In the present study, to the best of our knowledge, the induction of a cysteine-type cathepsin family member, CTSB, by CXCR3 ligands in tumor cells was demonstrated for the first time. Induction of other proteases by CXCR3 ligands has been demonstrated in MDA-MB-231 breast cancer cells for the matrix metalloproteases MMP-2 and MMP-9 (19) and in the colon cancer cells SW480, SW620, KM12C and KM12SM for MMP-9 (20). In general, overexpression of proteases is linked to the enhanced invasion of tumor cells through the degradation of extracellular matrix proteins (37). Nevertheless, MMP-2 and MMP-9 may also cleave CXCR3 ligands (38,39). Previously, this feature was demonstrated for CTSB and other cathepsin family members (15). Induction of these proteases, therefore, may represent a negative feedback mechanism through which cells recruited by CXCR3 ligands start to degrade the chemokine gradient immediately upon arrival at the site. Physiologically, this may limit an otherwise unregulated inflammatory reaction. Cancer cells may retain such a mechanism to increase tumor cell spread, impair CXCR3 ligands and reduce lymphocyte infiltration. Proteolytic cleavage of CXCR3 ligands therefore may represent a protective evasion mechanism. Such a mechanism has been described for dipeptidyl peptidase IV, which also inactivates CXCL10 (18).

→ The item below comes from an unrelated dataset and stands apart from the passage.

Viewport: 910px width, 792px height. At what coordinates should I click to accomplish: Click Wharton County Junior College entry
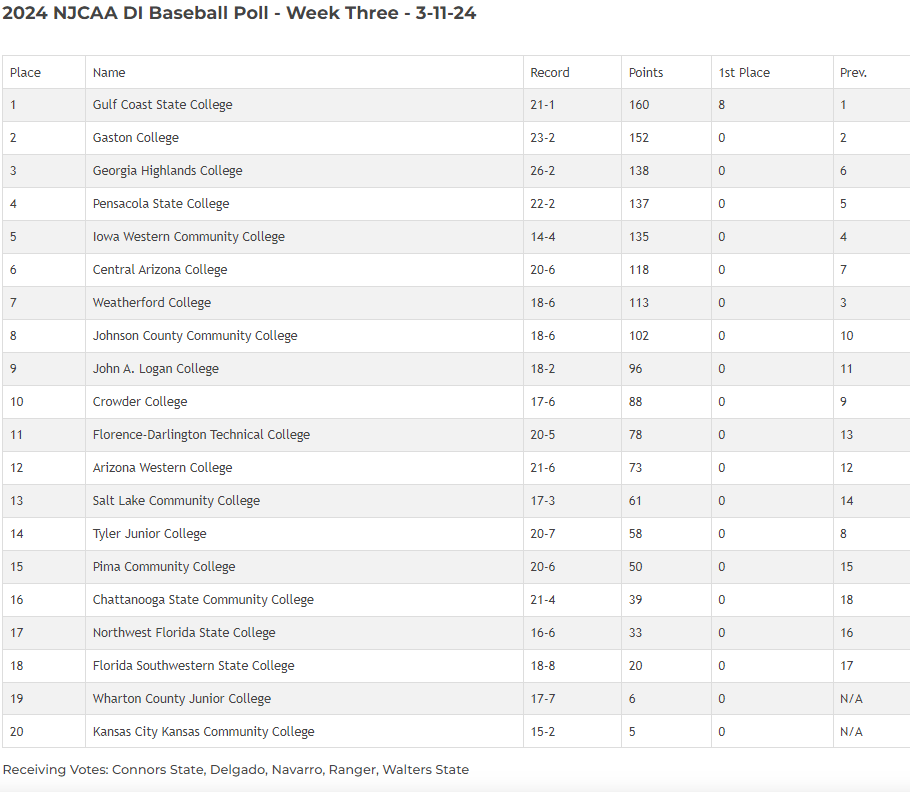[182, 699]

Induction of cysteine proteases such as CTSB by CXCR3 may explain the unfavorable clinical value of CXCR3 overexpression in breast cancer. Notably, the tumor promoting effect of CXCR3 in a syngeneic murine breast cancer model depended on IFN-γ (40), which is one of the strongest inducers of CXCR3 ligands in breast cancer cells (23). However, the present study did not find a correlation between CXCR3 expression levels determined immunohistochemically and intratumoral CTSB concentrations as measured by ELISA by Thomssen et al (9). This may also be explained by other mechanisms contributing to CTSB expression in breast cancer.

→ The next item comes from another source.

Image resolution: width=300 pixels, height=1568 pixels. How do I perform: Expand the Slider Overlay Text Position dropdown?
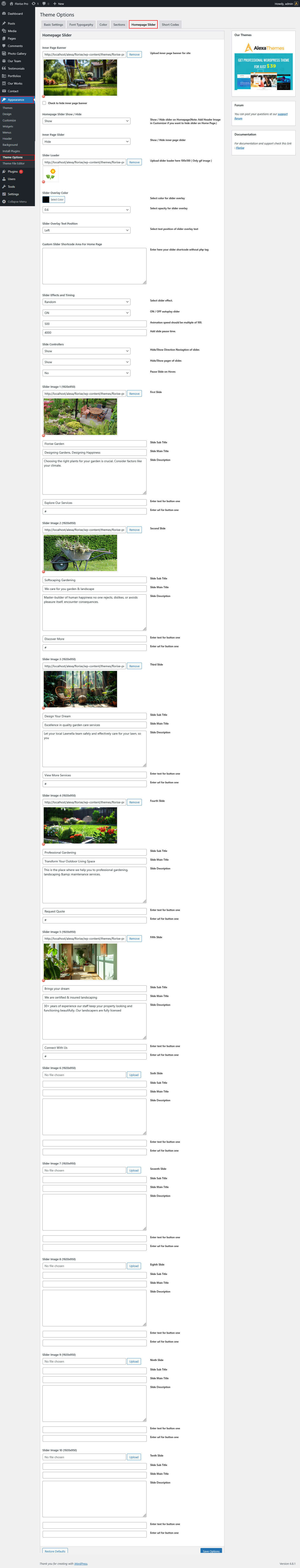86,231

In conclusion, CTSB is induced by CXCR3 ligands in human breast cancer cells, which represents another underlying mechanism contributing to the negative prognostic impact of CXCR3 in breast cancer cells. The present findings suggest that breast cancer cells may exploit originally tumor-suppressive CXCR3 chemokines to enhance their invasiveness and reduce immune infiltration through the degradation of these chemokines.